■ WRITTEN REQUEST ■
Copy each line below that contains the string "dimensions". Uppercase and lowercase letters count as different.

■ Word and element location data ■
____________
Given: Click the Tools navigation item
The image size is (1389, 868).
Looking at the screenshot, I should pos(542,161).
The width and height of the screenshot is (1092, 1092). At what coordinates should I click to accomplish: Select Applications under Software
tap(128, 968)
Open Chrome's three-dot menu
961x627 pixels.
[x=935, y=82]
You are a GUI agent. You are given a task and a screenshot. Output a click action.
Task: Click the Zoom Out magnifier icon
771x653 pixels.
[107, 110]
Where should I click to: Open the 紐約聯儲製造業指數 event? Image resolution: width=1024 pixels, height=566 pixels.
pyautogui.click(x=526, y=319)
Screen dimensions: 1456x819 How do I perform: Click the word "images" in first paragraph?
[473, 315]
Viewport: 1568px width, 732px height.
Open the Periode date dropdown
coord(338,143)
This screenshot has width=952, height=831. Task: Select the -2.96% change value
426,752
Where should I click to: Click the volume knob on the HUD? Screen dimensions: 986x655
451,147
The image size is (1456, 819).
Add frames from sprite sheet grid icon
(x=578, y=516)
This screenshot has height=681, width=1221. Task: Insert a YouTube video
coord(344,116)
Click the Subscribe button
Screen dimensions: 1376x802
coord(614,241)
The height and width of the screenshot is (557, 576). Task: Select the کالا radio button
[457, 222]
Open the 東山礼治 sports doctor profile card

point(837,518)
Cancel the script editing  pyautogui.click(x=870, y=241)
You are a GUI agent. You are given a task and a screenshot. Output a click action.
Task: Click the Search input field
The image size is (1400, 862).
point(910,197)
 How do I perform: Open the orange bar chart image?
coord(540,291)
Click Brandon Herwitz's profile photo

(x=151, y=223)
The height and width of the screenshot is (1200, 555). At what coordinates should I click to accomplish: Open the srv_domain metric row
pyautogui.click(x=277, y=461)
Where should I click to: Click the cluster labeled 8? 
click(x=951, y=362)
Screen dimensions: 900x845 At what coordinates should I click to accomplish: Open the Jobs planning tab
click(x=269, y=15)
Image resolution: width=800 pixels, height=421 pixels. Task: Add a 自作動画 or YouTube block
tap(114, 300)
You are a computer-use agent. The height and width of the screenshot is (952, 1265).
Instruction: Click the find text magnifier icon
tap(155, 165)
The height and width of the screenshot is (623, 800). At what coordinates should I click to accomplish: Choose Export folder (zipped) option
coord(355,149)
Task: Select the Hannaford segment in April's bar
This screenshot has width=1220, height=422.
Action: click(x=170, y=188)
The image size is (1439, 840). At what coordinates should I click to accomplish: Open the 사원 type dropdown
____________
■ ANSWER TO THE PROBLEM ■
Screen dimensions: 1456x819 How do I perform: Click the word "images" in first paragraph?
Where should I click to: Click the volume knob on the HUD? Screen dimensions: 986x655
Screen dimensions: 1376x802
Screen dimensions: 900x845 At what coordinates should I click to accomplish: Open the Jobs planning tab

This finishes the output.